[Given entries Boundary: Start]
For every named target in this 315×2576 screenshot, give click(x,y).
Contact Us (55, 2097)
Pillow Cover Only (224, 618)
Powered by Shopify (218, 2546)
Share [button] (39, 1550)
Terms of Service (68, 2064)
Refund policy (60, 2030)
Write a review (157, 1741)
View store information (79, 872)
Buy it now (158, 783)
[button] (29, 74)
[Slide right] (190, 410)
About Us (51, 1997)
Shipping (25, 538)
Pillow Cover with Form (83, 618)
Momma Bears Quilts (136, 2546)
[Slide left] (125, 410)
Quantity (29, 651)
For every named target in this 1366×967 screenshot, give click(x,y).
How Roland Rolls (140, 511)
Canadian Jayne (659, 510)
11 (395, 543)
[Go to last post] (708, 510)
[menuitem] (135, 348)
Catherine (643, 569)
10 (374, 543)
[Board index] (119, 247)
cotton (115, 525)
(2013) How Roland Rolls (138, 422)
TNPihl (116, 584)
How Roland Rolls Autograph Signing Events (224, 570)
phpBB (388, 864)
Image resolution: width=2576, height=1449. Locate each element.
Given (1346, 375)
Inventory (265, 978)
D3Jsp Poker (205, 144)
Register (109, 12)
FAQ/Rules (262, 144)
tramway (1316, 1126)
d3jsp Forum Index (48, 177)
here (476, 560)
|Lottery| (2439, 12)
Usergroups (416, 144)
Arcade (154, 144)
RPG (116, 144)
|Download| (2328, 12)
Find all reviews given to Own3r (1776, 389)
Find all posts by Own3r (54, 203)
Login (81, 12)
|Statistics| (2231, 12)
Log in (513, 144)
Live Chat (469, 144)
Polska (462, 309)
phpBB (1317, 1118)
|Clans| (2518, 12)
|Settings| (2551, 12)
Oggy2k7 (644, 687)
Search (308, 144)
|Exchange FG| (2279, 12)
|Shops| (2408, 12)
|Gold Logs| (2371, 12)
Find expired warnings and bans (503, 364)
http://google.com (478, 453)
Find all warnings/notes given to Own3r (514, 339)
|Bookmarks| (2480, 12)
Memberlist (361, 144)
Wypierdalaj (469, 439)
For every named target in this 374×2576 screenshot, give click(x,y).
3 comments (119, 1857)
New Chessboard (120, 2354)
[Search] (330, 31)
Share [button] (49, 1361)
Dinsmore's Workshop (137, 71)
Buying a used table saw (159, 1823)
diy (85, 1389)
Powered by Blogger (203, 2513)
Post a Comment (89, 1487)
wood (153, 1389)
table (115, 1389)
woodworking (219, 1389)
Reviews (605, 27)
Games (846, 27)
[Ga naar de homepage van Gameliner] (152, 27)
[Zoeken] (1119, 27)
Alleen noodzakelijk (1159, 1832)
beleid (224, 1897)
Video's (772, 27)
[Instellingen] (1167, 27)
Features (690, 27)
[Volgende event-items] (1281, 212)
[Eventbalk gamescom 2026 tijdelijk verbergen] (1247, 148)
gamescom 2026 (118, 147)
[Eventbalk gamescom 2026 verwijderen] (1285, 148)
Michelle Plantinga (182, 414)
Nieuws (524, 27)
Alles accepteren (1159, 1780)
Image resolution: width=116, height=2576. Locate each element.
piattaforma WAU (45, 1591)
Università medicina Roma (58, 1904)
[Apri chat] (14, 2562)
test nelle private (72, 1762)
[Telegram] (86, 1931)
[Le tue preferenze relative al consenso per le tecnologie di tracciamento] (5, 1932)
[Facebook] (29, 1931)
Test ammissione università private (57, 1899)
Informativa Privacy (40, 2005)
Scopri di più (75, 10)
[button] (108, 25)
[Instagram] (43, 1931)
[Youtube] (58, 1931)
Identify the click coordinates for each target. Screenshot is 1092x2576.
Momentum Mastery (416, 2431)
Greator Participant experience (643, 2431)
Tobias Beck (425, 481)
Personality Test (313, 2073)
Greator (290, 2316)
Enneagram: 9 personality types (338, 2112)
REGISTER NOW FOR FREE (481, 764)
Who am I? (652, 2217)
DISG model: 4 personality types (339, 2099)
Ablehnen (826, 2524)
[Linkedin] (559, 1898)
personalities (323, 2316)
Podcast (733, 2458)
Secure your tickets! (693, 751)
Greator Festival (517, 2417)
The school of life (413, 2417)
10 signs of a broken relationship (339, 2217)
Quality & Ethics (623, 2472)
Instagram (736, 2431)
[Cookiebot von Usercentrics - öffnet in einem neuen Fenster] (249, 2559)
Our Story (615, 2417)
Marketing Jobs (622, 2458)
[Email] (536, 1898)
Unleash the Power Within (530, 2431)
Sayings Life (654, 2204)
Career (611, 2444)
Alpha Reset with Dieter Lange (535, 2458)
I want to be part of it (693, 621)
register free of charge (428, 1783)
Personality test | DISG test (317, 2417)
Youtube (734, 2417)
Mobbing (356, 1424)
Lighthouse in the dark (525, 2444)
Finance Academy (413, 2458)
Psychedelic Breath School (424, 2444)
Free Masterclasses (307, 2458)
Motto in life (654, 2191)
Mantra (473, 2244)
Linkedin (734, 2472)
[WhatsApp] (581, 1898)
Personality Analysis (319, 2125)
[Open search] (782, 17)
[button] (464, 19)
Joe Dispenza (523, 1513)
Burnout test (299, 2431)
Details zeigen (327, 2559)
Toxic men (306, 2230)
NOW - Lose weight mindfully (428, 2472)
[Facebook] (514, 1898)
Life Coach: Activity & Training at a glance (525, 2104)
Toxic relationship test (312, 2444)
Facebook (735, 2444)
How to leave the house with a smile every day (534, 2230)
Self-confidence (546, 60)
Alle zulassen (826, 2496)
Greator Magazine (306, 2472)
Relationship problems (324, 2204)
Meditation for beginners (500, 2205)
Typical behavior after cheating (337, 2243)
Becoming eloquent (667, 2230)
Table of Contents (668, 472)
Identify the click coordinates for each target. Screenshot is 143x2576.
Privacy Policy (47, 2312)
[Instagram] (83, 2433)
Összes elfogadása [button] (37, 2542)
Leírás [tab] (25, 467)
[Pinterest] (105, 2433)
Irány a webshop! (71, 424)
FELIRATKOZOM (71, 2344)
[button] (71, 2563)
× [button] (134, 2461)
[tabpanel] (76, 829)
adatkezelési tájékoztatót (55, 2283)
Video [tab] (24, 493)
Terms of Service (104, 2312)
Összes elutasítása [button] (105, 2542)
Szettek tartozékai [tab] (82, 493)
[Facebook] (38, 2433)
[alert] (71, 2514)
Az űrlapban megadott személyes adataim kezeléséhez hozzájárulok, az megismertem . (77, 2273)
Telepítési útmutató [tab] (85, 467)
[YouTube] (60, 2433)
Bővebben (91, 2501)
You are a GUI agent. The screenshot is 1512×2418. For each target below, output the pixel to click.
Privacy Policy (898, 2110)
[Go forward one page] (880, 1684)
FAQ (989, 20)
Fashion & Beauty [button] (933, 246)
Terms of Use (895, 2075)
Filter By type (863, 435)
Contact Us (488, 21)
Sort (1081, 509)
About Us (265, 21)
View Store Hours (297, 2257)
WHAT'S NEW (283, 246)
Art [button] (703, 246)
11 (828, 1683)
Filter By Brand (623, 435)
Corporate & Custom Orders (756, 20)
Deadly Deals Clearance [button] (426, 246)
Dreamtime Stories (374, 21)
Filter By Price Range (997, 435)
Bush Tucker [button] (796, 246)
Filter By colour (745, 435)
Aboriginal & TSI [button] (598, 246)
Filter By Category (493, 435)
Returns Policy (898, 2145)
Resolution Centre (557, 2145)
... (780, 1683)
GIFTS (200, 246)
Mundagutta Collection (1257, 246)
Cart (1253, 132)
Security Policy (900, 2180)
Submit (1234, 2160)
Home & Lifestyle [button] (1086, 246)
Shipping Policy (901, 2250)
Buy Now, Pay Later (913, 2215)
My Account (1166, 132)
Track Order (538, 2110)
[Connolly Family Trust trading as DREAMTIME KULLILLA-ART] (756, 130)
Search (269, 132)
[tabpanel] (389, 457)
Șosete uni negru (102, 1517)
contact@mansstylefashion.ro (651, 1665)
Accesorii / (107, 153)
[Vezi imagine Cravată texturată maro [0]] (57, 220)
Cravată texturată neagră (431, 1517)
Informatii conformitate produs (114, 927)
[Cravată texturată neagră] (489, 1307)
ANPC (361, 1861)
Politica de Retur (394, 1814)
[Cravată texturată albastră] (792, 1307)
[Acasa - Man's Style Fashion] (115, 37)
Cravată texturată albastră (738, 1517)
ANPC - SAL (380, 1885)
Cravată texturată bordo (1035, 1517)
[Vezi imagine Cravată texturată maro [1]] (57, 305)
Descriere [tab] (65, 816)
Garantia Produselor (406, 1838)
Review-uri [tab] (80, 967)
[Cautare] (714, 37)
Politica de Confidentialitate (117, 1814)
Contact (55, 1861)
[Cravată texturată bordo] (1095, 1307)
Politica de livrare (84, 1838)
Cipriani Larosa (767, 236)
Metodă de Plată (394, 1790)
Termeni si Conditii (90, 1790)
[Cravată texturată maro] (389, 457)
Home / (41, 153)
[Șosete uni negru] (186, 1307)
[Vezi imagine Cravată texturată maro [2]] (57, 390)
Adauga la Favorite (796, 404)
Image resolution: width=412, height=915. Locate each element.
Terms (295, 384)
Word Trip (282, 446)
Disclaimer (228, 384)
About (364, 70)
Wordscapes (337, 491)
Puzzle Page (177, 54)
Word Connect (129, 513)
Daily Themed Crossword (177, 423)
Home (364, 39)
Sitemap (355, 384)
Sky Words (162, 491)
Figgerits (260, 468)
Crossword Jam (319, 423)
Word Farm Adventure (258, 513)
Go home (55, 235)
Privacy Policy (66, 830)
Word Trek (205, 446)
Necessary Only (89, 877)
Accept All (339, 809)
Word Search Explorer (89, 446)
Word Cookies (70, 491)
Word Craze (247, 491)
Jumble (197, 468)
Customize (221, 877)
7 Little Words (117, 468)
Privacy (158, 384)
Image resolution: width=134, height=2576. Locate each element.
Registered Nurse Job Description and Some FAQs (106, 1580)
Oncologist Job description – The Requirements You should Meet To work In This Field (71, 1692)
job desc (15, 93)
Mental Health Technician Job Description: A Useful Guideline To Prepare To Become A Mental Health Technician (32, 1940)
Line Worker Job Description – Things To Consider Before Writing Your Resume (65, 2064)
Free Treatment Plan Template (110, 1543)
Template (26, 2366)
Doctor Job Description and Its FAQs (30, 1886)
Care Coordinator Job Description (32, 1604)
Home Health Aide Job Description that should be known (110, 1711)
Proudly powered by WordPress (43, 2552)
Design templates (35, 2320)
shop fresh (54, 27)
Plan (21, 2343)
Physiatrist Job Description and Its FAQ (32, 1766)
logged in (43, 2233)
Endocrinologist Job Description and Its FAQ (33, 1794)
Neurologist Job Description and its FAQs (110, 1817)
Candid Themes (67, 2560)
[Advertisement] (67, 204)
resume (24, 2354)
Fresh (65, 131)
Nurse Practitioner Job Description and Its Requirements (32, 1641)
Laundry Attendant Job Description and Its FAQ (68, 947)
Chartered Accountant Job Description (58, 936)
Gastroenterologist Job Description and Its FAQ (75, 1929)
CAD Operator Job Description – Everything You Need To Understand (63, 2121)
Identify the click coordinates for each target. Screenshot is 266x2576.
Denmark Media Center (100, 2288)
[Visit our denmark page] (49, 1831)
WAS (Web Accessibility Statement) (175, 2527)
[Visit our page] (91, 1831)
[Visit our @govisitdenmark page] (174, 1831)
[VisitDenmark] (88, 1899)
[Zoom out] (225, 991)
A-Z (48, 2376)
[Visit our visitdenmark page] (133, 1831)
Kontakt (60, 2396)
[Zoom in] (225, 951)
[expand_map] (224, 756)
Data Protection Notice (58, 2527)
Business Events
[Given entries Boundary: End]
● **What the task asks**
Beginning with the line containing "Privacy Policy (66, 830)" and ending with the line containing "Privacy (158, 384)", extract those lines exactly from the listing above, and only those.

● **Reply**
Privacy Policy (66, 830)
Word Trek (205, 446)
Necessary Only (89, 877)
Accept All (339, 809)
Word Search Explorer (89, 446)
Word Cookies (70, 491)
Word Craze (247, 491)
Jumble (197, 468)
Customize (221, 877)
7 Little Words (117, 468)
Privacy (158, 384)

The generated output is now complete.